I do believe have Baton Rouge has a race problem, but only due to the fact that America as a whole has a race problem. We as leaders need to address it. At the end of the day, there’s nothing we aren’t able to do in terms of getting laws passed. Like Martin Luther King said, the law cannot make a man love me, but it can keep him from lynching me. We need zero tolerance laws and policies regarding racial discrimination. It’s taken a disaster for this community to come together. It would be sad if that’s the only thing that brings us together. We need to continue to fight for equality, fight for justice and fight for zero tolerance policies on racism.

East Baton Rouge Parish and its residents were severely impacted by the August floods. What specific ideas do you have to rebuild our community and strengthen its people?

It’s going to take financial support, so one of the first things is to go to the Metro Council and use the undedicated funds in the budget so that we have enough capital to assist in a feasible or tangible rebuilding effort, such as opening new shelters and rebuilding homes. We need to put progressive policies in place so we’re being productive on drainage and sewage issues. We need to put in safeguards to soften the blow of any future natural disaster.

In order for you to consider your first term as mayor a success, what is the No. 1 thing you hope to have accomplished?

Justice and law enforcement reform. Some type of compromise that will satisfy both officers and the community. We need funding in the police department for pay raises for police offers and a full psychiatrist, because sometimes in high stress jobs our subconscious takes over. You say goodbye to your family and you don’t know if you’re coming back.

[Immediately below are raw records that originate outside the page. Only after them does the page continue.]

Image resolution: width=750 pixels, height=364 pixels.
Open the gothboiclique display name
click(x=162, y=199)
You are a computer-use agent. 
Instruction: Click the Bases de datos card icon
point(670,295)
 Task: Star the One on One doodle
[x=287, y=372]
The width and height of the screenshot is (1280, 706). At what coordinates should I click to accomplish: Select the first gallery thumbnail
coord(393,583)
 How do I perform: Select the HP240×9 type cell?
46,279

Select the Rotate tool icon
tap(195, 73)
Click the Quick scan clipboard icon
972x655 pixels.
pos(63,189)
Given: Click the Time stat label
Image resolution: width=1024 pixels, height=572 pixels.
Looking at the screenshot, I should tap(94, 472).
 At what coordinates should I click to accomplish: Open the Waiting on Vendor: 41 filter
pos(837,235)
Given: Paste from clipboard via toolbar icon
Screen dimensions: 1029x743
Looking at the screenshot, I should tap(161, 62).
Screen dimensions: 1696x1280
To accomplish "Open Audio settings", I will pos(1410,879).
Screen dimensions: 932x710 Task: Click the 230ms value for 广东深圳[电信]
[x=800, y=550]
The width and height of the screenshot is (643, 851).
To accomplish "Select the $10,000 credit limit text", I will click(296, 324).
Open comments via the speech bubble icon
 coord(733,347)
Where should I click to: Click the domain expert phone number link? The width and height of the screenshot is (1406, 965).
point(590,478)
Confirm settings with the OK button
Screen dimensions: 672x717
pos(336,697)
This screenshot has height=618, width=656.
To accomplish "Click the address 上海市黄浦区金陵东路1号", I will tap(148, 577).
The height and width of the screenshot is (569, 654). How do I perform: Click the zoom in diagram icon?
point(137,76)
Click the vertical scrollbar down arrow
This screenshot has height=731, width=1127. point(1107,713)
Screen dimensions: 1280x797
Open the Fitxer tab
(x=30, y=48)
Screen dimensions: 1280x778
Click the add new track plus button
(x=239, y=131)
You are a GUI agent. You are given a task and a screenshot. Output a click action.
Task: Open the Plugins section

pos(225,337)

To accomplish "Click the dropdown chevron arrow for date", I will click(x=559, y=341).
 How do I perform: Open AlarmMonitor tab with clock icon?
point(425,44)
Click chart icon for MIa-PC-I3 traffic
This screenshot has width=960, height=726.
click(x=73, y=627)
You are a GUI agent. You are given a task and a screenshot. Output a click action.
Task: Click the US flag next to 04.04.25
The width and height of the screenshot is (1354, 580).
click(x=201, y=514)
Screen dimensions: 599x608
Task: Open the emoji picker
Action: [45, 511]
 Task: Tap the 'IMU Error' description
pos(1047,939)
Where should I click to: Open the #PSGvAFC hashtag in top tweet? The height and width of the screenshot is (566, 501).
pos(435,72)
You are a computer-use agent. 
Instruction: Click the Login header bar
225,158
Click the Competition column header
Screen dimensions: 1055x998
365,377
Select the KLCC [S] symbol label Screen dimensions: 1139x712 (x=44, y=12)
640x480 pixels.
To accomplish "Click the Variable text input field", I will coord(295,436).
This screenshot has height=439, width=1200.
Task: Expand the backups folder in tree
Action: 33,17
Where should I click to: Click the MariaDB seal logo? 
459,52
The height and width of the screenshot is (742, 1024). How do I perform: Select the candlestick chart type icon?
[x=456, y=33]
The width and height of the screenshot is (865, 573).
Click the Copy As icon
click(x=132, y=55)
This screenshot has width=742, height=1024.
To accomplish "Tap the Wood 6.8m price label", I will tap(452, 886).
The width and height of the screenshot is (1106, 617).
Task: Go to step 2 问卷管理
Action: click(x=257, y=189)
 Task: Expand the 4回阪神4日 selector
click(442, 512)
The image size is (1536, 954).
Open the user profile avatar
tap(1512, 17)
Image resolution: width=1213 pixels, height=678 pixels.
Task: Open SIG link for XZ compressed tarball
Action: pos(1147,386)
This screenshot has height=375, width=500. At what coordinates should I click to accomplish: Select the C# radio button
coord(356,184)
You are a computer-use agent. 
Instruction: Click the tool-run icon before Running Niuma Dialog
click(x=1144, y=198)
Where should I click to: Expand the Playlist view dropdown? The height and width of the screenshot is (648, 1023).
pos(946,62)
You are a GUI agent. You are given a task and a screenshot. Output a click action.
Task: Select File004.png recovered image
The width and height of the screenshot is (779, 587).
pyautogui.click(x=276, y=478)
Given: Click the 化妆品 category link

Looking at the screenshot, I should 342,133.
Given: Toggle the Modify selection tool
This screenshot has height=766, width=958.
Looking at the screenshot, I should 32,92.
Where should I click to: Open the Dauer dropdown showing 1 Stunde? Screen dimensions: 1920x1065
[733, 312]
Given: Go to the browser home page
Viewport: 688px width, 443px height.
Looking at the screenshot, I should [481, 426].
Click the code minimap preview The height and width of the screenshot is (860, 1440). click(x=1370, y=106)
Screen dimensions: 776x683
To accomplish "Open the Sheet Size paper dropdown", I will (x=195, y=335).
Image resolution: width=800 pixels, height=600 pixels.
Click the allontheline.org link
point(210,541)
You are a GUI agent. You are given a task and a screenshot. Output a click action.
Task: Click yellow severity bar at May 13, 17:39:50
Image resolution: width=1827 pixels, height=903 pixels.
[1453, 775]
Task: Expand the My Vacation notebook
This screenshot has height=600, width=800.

Police need the technology and the resources to protect the community by any means necessary.

We also need to bridge the economic development gap in East Baton Rouge Parish. We want to make sure East Baton Rouge Parish is setting the standard for economic development in the state. Take tourism. When people think of tourism, I want them to think of Baton Rouge. I want Baton Rouge to be a tourist destination, beyond just football and Bayou Country Superfest. I want us to tap into the hundreds of millions of revenue we’re missing out on, funds that would be able to push economic development in North Baton Rouge.

His background:

LSU student. Community activist. Youth minister.

A 22-year-old from a military family. Worked with the NAACP in Oklahoma. Advocated for public school reforms in Georgia that would benefit students from military families. Involved locally in Next Generation Pioneers, a coalition of young black men, and the Louisiana chapter of Urban Game Changers, dedicated to “raising the voices of everyday people” and “holding elected officials accountable.”

Priorities would be job creation and criminal justice reform. Encourage businesses to get involved in local schools. Consider incentives to increase investment in underdeveloped areas. Heavily promote tourism. Increase spending for law enforcement and ensure officers have the best training available. Ensure police officers receive regular psychiatric evaluations. Promises to create a list of goals each year and give up 20% of salary if goals not met.